Hybrid K-means

Hybrid K-means clustering using hierarchical clustering to define cluster-centers

hybrid.kmeans(x, k = 2, hmethod = "ward.D", stat = mean, ...)

Arguments

x	A data.frame or matrix with data to be clustered
k	Number of clusters
hmethod	The agglomeration method used in hclust
stat	The statistic to aggregate class centers (mean or median)
...	Additional arguments passed to `kmeans`

Value

returns an object of class "kmeans" which has a print and a fitted method

Details

This method uses hierarchical clustering to define the cluster-centers in the K-means clustering algorithm. This mitigates some of the know convergence issues in K-means.

Note

options for hmethod are: "ward.D", "ward.D2", "single", "complete", "average", mcquitty", "median", "centroid"

SUPPLIED INFORMATION —
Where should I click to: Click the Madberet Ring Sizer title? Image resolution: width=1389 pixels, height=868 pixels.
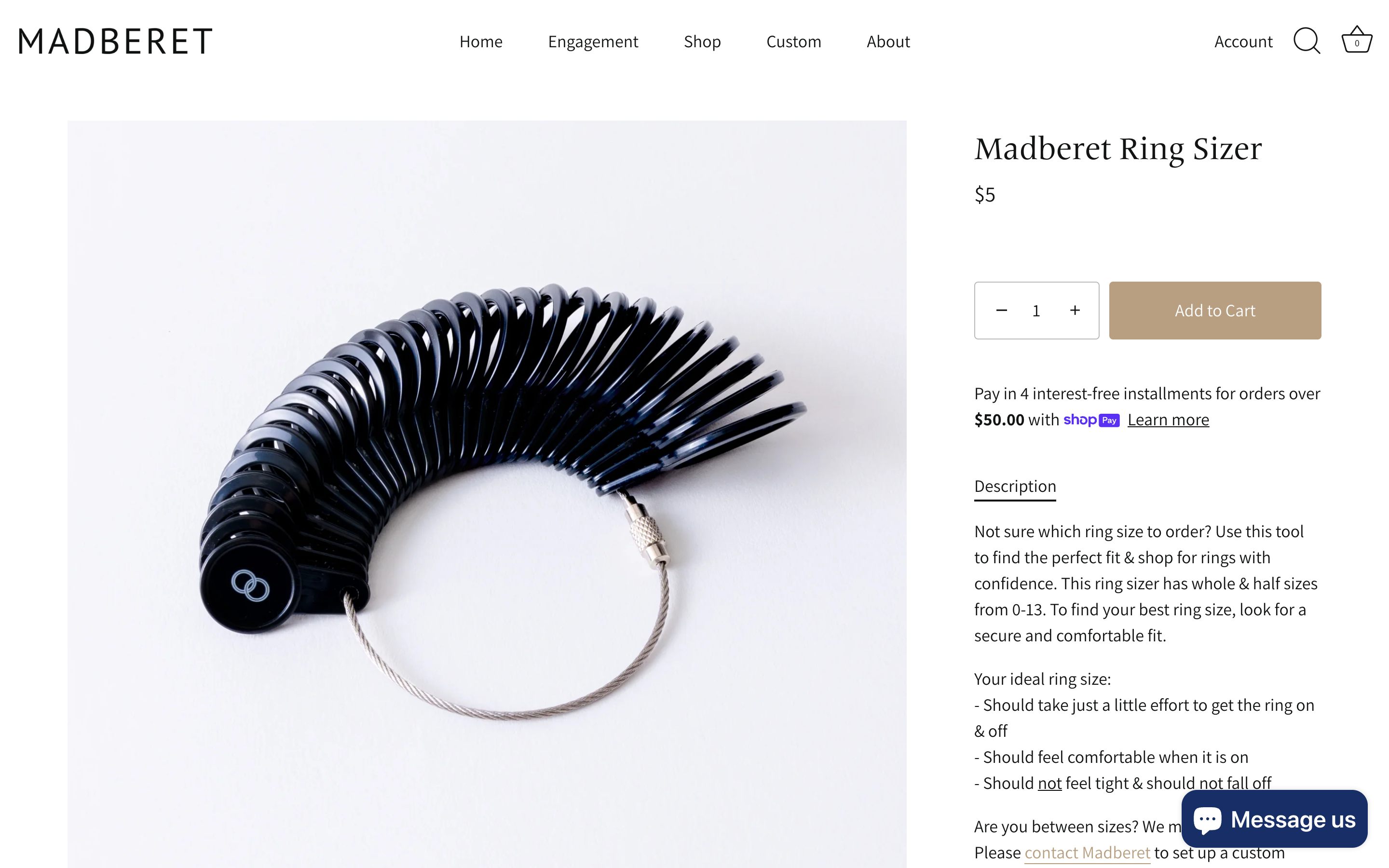[1118, 149]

COMPLETE THE FOLLOWING —
a: Rewrite the hybrid K-means documentation from "Hybrid K-means clustering" up to and including "(mean or median)", replacing "agglomeration method" with "linkage method".
b: Answer these questions using the hybrid K-means documentation:
(i) What is the default number of clusters?
(ii) What class of object does the function return?
(iii) Which two statistics can be used to aggregate class centers?
c: Continue the hybrid K-means documentation from where it stops.

OUTPUTS FOR THE TASKS —
a:
Hybrid K-means clustering using hierarchical clustering to define cluster-centers

hybrid.kmeans(x, k = 2, hmethod = "ward.D", stat = mean, ...)

Arguments

x	A data.frame or matrix with data to be clustered
k	Number of clusters
hmethod	The linkage method used in hclust
stat	The statistic to aggregate class centers (mean or median)

b:
(i) 2
(ii) "kmeans"
(iii) Mean or median

c:
References

Singh, H., & K. Kaur (2013) New Method for Finding Initial Cluster Centroids in K-means Algorithm. International Journal of Computer Application. 74(6):27-30

Ward, J.H., (1963) Hierarchical grouping to optimize an objective function. Journal of the American Statistical Association. 58:236-24

Author

Jeffrey S. Evans <jeffrey_evans@tnc.org>

Examples

x <- rbind(matrix(rnorm(100, sd = 0.3), ncol = 2),
           matrix(rnorm(100, mean = 1, sd = 0.3), ncol = 2))

# Compare k-means to hybrid k-means with k=4       
km <- kmeans(x, 4)       
hkm <- hybrid.kmeans(x,k=4)       

opar <- par(no.readonly=TRUE)
par(mfrow=c(1,2))
  plot(x[,1],x[,2], col=km$cluster,pch=19, main="K-means")
  plot(x[,1],x[,2], col=hkm$cluster,pch=19, main="Hybrid K-means")
par(opar)